Но теперь мастерских здесь не осталось, ремесленников сменили обычные жильцы, на подоконниках низких окон появились горшки с геранями. Зеленый островок, виднеющийся на другом конце, продлевает ощущение, будто вы погрузились туда, где нет ни времени, ни пространства. Издалека можно принять его за деревенскую площадь прежних времен, обсаженную липами, такую, где собираются кто — потанцевать, кто — обстоятельно потолковать после обеда. Но вы приближаетесь к нему и понемногу начинаете различать кучу хлама: старая детская коляска, заброшенная колонка прячутся в высокой траве, чередуясь с клумбами, разбитыми там и сям кем-то из особо ретивых местных обитателей. Нарциссы, примулы и кустик пионов окружены решеткой, защищающей от кошек, — только к цветам их не подпускают, что же касается всего остального, кошки — несомненные хозяева здешних мест.

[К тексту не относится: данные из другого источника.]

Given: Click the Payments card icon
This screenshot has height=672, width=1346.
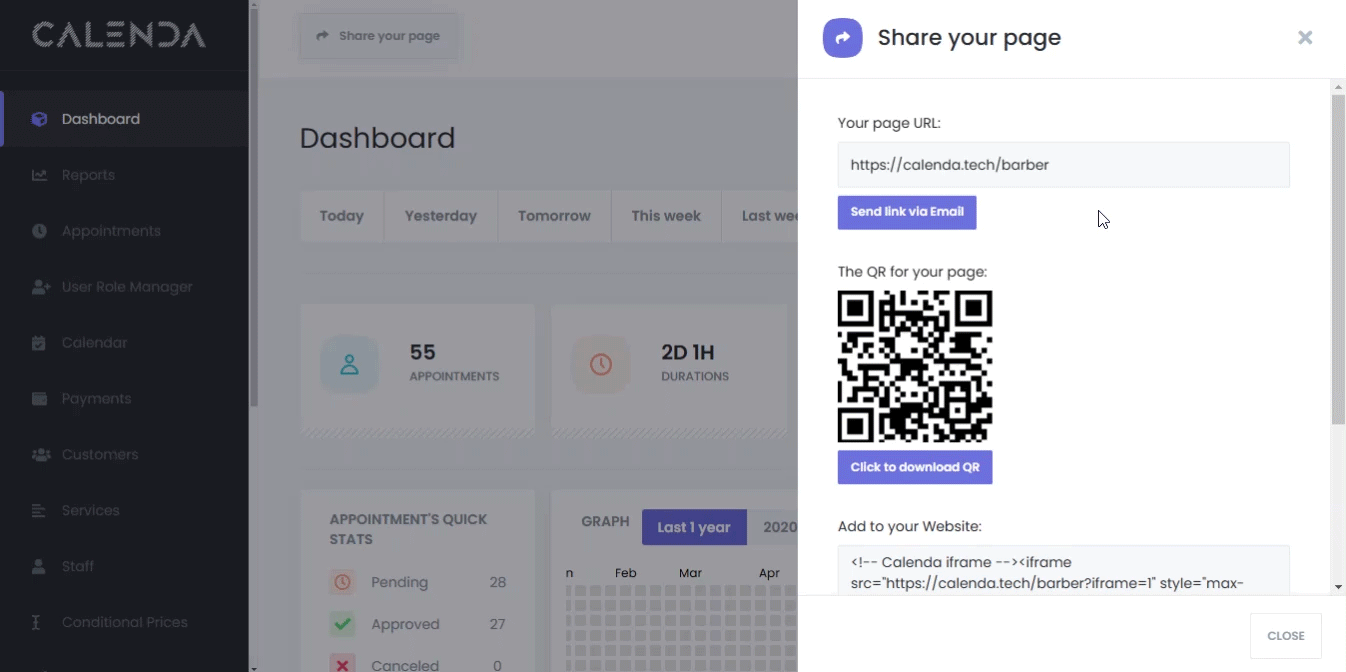Looking at the screenshot, I should (39, 399).
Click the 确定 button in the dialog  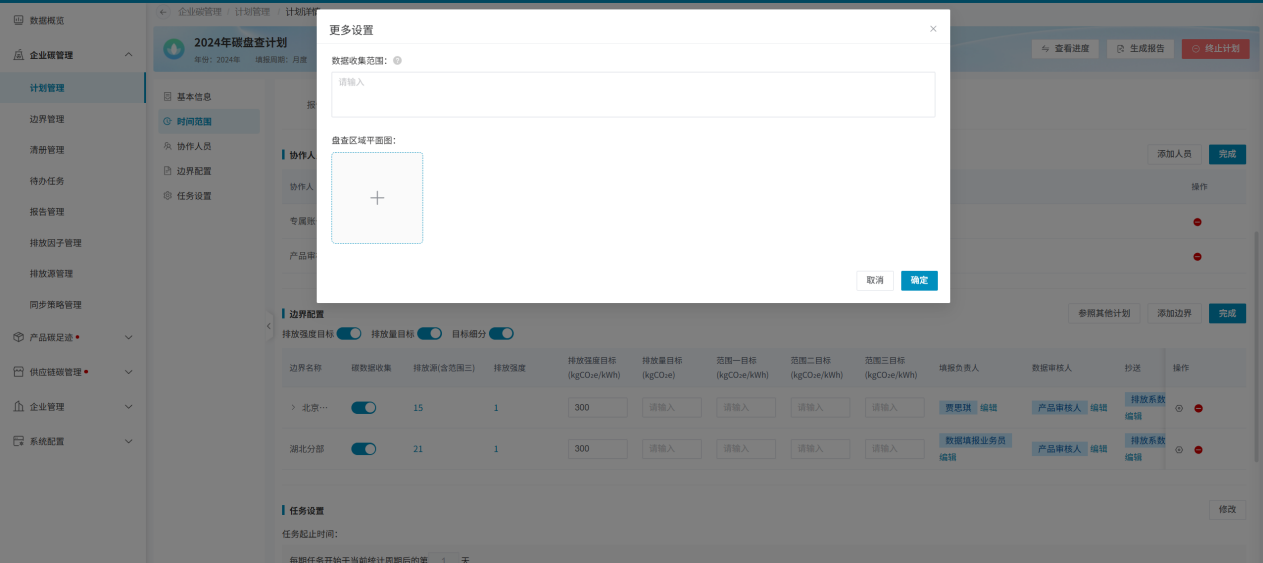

Позади этого треугольничка старомодной зелени стоит четырехэтажный кирпичный дом, украшенный сохнущим на окнах бельем. К вашему проржавевшему, бесполезному почтовому ящику приделана табличка, округлыми буквами выведено: месье Делькур, 4-й этаж, слева.
Постепенно я вписался в эту обстановку, чисто парижскую по своей манере держаться в сторонке от Парижа, пообвыкся в этом убежище грез, где тихонько дремала, свернувшись клубочком, ваша жизнь. Мое тело еще хранило расплывчатую неуловимость моей первоначальной вселенной. Лишенный четких границ, желаний и планов на будущее, я наслаждался каждой тенью, каждой подробностью этого нового пузырька: в нем так приятно, когда попадаешь в него, как я, без начала и без конца, без смерти и без рождения.
У вас-то было имя, заурядное и почти прозрачное, но все же имя, и некоторым казалось, будто они вас в нем заключили. Но вы не давались в руки. Вы кем-то служили в каком-то учреждении, и всем своим существом отвергали фамильярность. Никто не посмел бы спросить: «Багет и круассан, как обычно?», или «Ну что, стаканчик пастиса?» В обращении консьержа из вашего дома сквозила та угодливость, какую приберегают для аккуратных и молчаливых жильцов, для пассажиров прозрачной жизни.